Colorado resorts get ready for omicron as ski season starts, but they aren’t panicking yet
Colorado ski resorts are monitoring omicron, the new variant of the COVID-19 coronavirus, but have stopped short of instituting additional safety protocols — at least so far.
For now, skiers and snowboarders can hit the slopes using the same COVID-19 guidelines that were in place before omicron became a concern immediately following the Thanksgiving holiday.
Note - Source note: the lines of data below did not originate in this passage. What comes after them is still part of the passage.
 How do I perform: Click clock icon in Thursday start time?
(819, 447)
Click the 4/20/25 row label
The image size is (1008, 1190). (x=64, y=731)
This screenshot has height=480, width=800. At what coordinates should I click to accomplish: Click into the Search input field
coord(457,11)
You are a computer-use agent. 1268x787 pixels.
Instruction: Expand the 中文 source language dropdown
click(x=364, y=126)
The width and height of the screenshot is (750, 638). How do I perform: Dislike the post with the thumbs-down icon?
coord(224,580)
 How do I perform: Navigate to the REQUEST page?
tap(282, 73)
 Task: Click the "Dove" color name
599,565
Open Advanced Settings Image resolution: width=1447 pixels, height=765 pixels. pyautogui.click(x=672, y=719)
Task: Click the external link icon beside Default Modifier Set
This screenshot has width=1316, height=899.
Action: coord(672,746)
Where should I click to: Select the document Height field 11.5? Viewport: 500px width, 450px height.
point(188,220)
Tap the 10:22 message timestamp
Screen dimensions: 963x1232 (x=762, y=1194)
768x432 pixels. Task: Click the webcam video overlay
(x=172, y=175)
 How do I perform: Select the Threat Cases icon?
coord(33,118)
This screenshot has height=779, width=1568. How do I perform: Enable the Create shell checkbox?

Different resorts have different rules, but a vast majority aren’t requiring people to wear masks outdoors, and, for the most part, reservations won’t be necessary.
As global health authorities try to figure out how big of a threat the omicron variant poses, Colorado’s resort operators are taking cues from local health authorities, according to Loryn Duke, a spokesperson for Steamboat.
“The relationship with our local health authorities allows us to adapt as necessary,” Duke said. “We are not adapting our policies or guidelines based on omicron, but … we are consistently evaluating our policies to make sure that they are supporting our goal of keeping our staff guests and community healthy.”
Other ski operators all had similar responses, and stressed the importance of being able to get outside during the pandemic.
“We are fortunate that the majority of our experience takes place outdoors, and we have focused our protocols on the indoor experience at our resorts,” Vail spokesperson John Plack said in an emailed statement.
Vail Resorts is requiring proof of vaccination to dine indoors at all of its North American resorts, which includes some of Colorado’s most popular destinations such as Breckenridge, Keystone and Beaver Creek.
In Aspen, guests are required to show proof of vaccination both to dine at some restaurants, as well as to stay at hotels owned by the resort. Aspen Snowmass spokesperson Jeff Hanle is confident resorts will be able to run at full capacity for the duration of the season.
“The world and health organizations and businesses have learned how to work better and more efficiently than we did pre-vaccine,” Hanle said.